Liberty Hill ISD Superintendent Steve Snell said the district is likely to receive as much as $549,000 based on enrollment, but the exact number of students based on County stipulations and official enrollment has not been determined.

“We have to fill out the forms and request it,” Snell said. “It is to cover some of the costs from the pandemic and the strings attached is it is going to be based on our enrollment based on the October snapshot and the student has to live within the boundaries of Williamson County.”

The funds will not cover all COVID-related expenses in LHISD, as the district has projected it has spent about $149 per student so far on those things specifically, but Snell said the funds are a huge boost and something he is very grateful to the county for.

“Counties, cities and even our federal government are trying to help out small businesses, and trying to help out other organizations, but Williamson County is one of the very few counties in Texas that has released funds to schools,” he said. “The fact that it will touch every single school kid in Williamson County, that’s huge. This is the County stepping up and taking care of kids. It is going to help us tremendously on our budget.”

County Judge Bill Gravell said providing reimbursement to schools is critical.

“Our schools have worked incredibly hard through this pandemic to keep our students safe while also keeping them engaged in learning,” said Gravell. “We have asked schools and teachers to do something that has not been done before on this scale. We must support them in this effort through our CARES Act funds.”
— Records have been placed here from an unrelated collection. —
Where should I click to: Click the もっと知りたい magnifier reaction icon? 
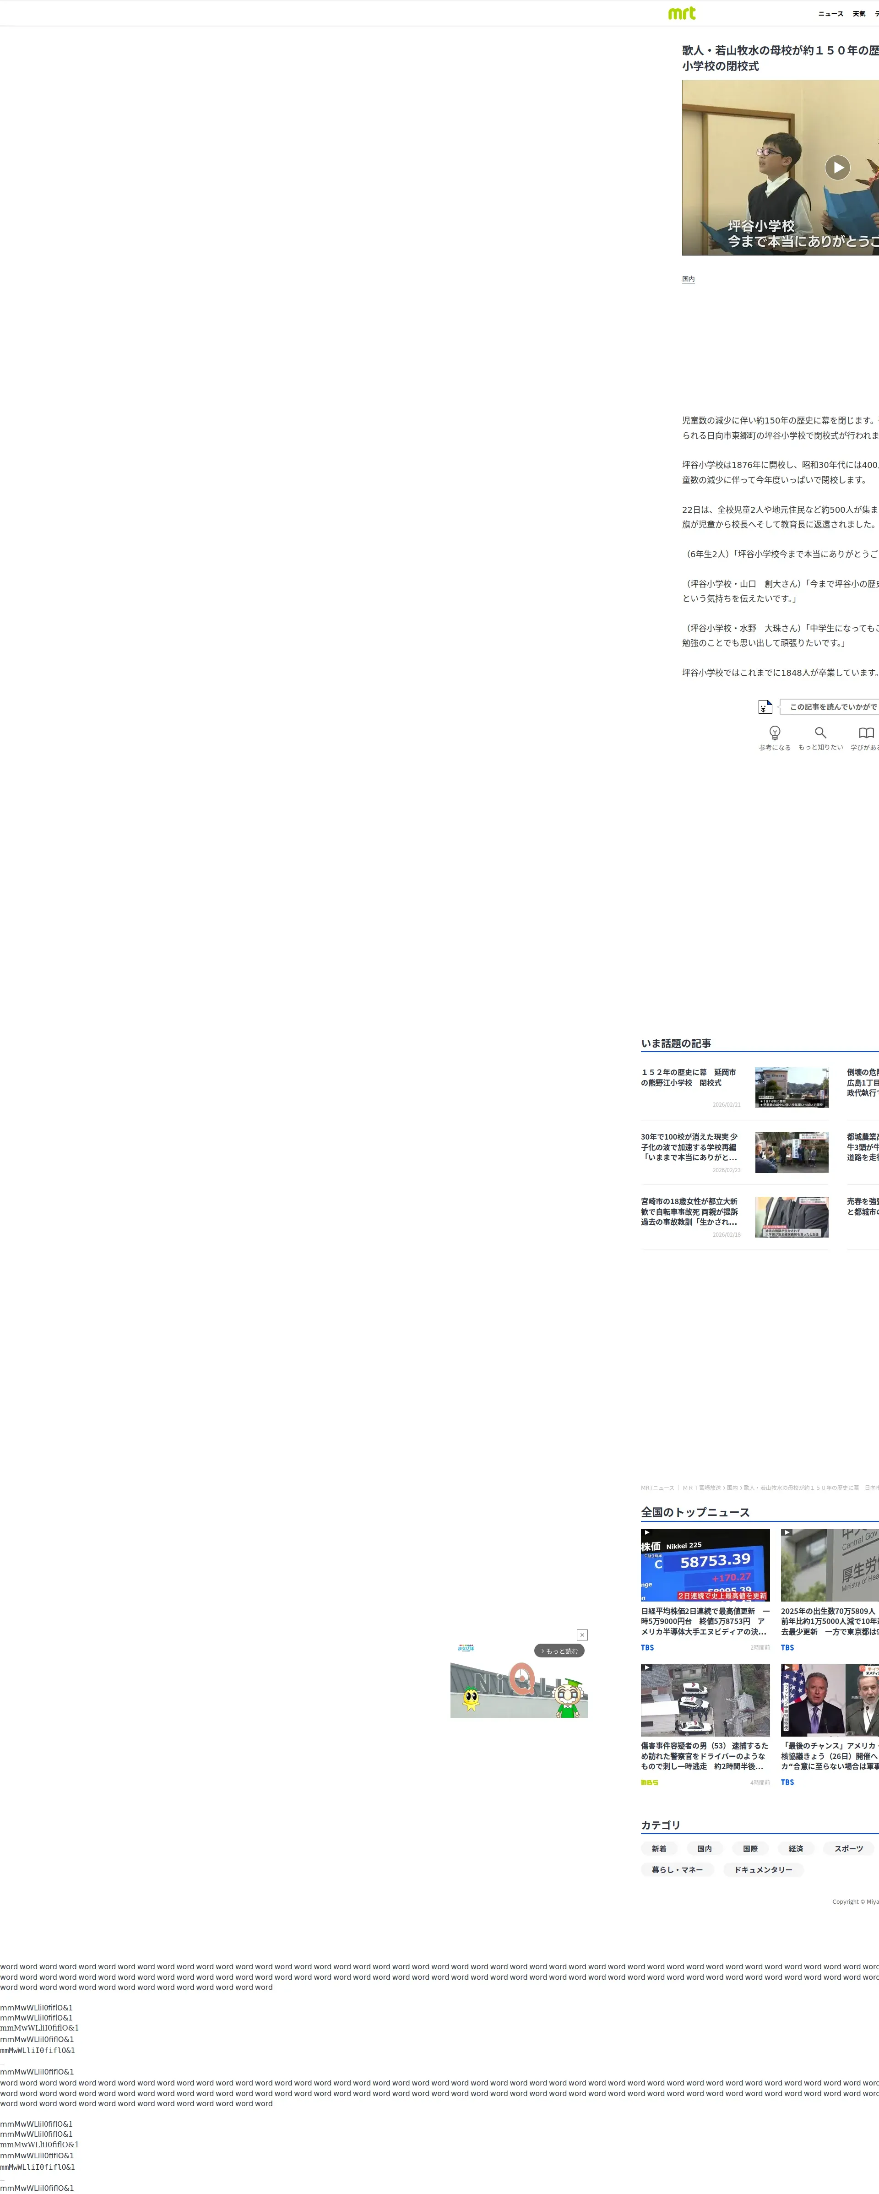[820, 732]
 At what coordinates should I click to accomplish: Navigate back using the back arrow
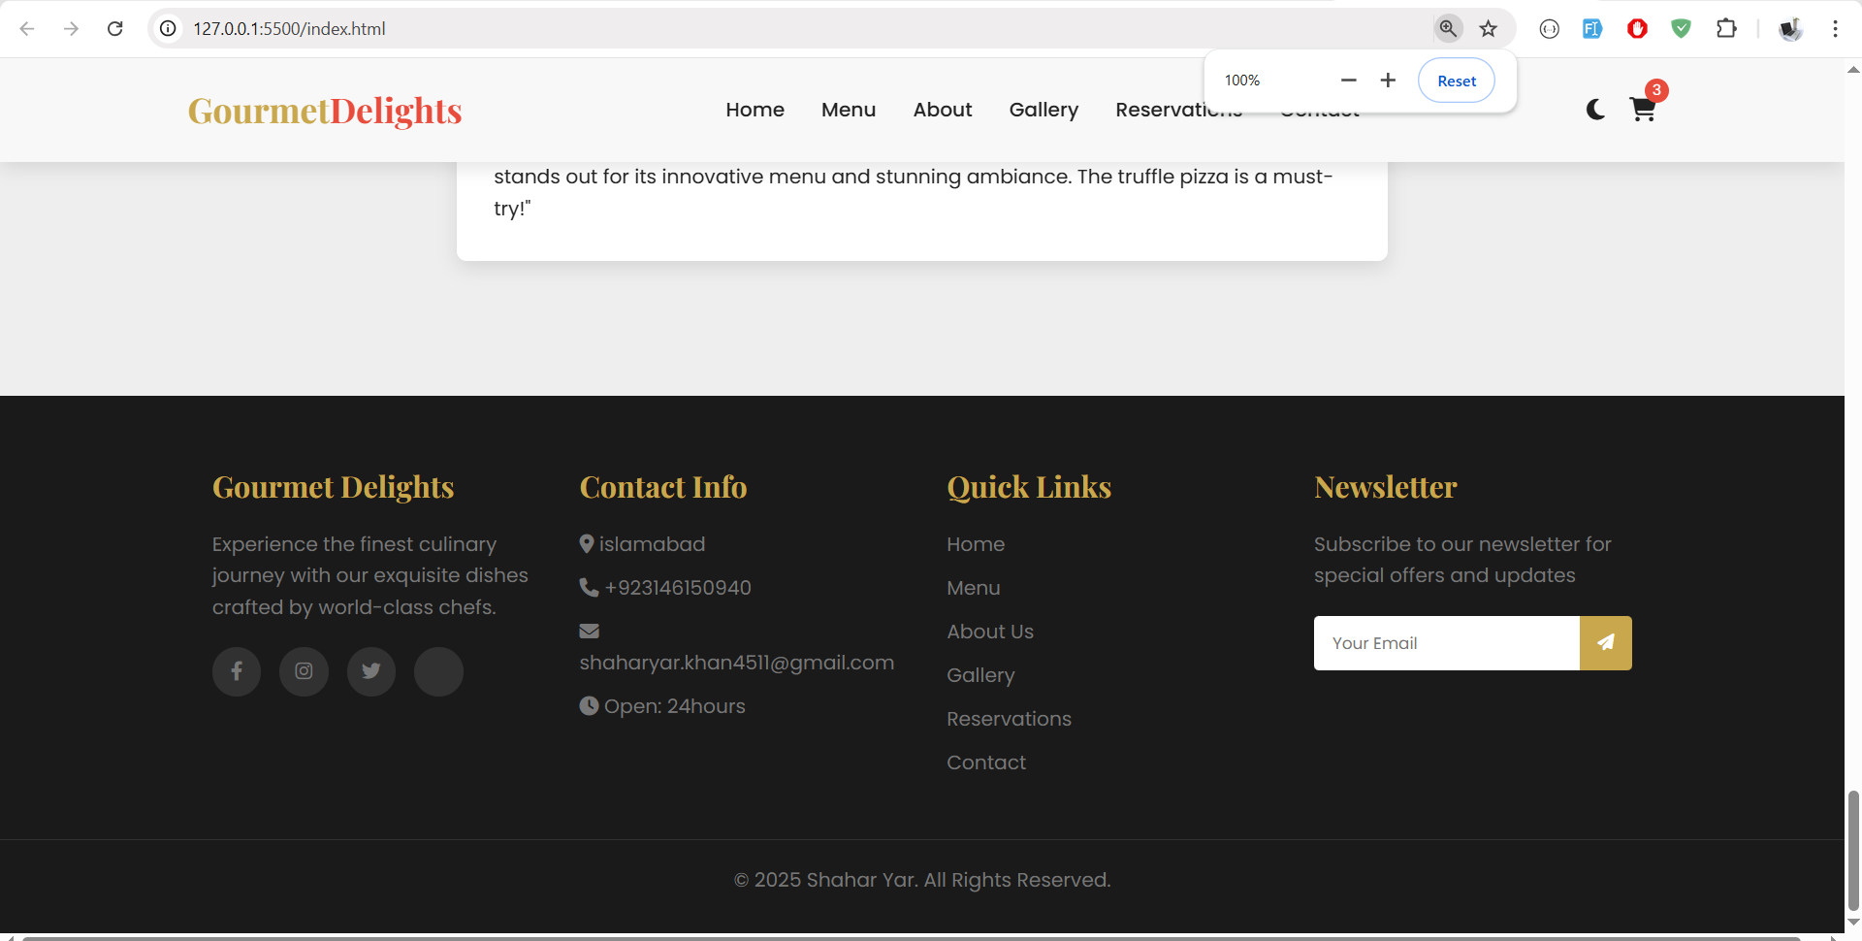pyautogui.click(x=27, y=28)
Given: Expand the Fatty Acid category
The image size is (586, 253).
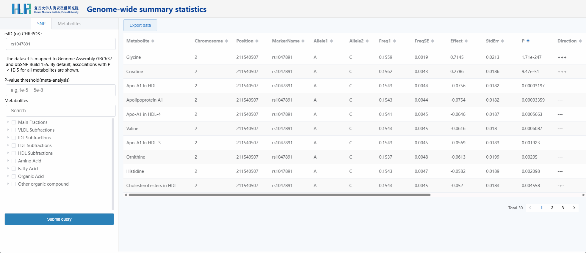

The county created a set budget for each city from its CARES funds. Even combined, Williamson County cities remained far under the set budget.

“What this shows is also about the preparedness of our cities. We were unsure of what the costs were going to be when this started,” said Heselmeyer. “We budgeted $20 million for our cities, and as we sit today, combined the cities of Williamson County have had less than $1 million in reimbursement. There are two factors to that. First, we, as a county, took care of a lot of things in the early days of the pandemic. Two is that our cities were very responsible in the way that they conducted their activities.”

Heselmeyer says the smart management of the cities is what has allowed them to reimburse schools, but expects to dip further into the funds before the year ends.

“There will be more need for city funding, but it’s not going to come anywhere close to $20 million. So, we were able to reallocate $12 million of that to the school districts instead of dipping into that $17 million that’s left in reserves,” he said. “That’s working out well for us. One of the challenges we do have now is that there’s an expiration date of December 30th on the CARES funds. I anticipate that getting extended, but as we sit right now, that has not happened.”

Heselmeyer credits the county’s unified efforts for its successful handling and distribution of CARES funds.

“Our county commissioners court has done a good job of working together. I’ve been helping coordinate the plan, and every time we talk about the plan,” he said. “They work together really well, and we’ve had unanimous votes on how we do this. Frankly, I think we’ve done a lot better than a lot of other larger local governmental entities that got CARES funding.”

Heselmeyer says the efforts of the county to get CARES funds out quickly and efficiently has helped taxpayers in the long run.

“We set priorities and went to work on them. We were able to get our funds out the door when needed. I think that has helped many of our small businesses stay in business, they’re still struggling, but I think we’ve helped many of them stay afloat. It’s helped with the bottom line for our cities, which helps the taxpayers. Now I think we’re going to help with the bottom line of the school districts, which will also help the taxpayers.”